Aim of the exercise >> Please print the data again exactly as given.

[Pixel coordinate grounding data]
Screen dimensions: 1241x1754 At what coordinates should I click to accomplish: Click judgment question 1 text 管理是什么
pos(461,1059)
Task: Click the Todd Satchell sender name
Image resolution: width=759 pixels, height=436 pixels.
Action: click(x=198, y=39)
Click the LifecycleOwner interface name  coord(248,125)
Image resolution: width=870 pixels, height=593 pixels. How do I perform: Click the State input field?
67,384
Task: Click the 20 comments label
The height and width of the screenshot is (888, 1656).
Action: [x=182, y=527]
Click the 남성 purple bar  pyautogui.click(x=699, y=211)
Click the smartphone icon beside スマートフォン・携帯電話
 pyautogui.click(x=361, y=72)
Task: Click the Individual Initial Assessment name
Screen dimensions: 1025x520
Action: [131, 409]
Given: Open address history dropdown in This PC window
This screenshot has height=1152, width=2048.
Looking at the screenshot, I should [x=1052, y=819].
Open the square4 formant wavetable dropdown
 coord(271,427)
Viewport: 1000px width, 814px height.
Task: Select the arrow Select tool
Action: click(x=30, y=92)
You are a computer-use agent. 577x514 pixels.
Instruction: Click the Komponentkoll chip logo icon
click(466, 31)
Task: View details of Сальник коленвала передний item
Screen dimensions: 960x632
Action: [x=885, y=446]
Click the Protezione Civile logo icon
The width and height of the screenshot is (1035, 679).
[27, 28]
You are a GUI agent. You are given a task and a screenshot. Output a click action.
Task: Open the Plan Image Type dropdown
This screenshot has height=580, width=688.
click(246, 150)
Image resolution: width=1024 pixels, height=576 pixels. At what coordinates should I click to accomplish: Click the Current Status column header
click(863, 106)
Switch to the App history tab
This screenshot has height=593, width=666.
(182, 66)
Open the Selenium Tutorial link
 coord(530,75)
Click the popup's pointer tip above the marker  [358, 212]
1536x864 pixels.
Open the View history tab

Answer for the task >>
Screen dimensions: 1241x1754 At what coordinates should I click to accomplish: Click judgment question 1 text 管理是什么
pos(461,1059)
Task: Click the Todd Satchell sender name
Image resolution: width=759 pixels, height=436 pixels.
Action: click(x=198, y=39)
Click the LifecycleOwner interface name  coord(248,125)
Image resolution: width=870 pixels, height=593 pixels. How do I perform: Click the State input field?
67,384
Task: Click the 20 comments label
The height and width of the screenshot is (888, 1656).
Action: [x=182, y=527]
Click the 남성 purple bar  pyautogui.click(x=699, y=211)
Click the smartphone icon beside スマートフォン・携帯電話
 pyautogui.click(x=361, y=72)
Task: Click the Individual Initial Assessment name
Screen dimensions: 1025x520
Action: [131, 409]
Given: Open address history dropdown in This PC window
This screenshot has height=1152, width=2048.
Looking at the screenshot, I should [x=1052, y=819].
Open the square4 formant wavetable dropdown
 coord(271,427)
Viewport: 1000px width, 814px height.
Task: Select the arrow Select tool
Action: click(x=30, y=92)
You are a computer-use agent. 577x514 pixels.
Instruction: Click the Komponentkoll chip logo icon
click(466, 31)
Task: View details of Сальник коленвала передний item
Screen dimensions: 960x632
Action: [x=885, y=446]
Click the Protezione Civile logo icon
The width and height of the screenshot is (1035, 679).
[27, 28]
You are a GUI agent. You are given a task and a screenshot. Output a click action.
Task: Open the Plan Image Type dropdown
This screenshot has height=580, width=688.
click(246, 150)
Image resolution: width=1024 pixels, height=576 pixels. At what coordinates should I click to accomplish: Click the Current Status column header
click(863, 106)
Switch to the App history tab
This screenshot has height=593, width=666.
(182, 66)
Open the Selenium Tutorial link
 coord(530,75)
Click the popup's pointer tip above the marker  [358, 212]
1536x864 pixels.
Open the View history tab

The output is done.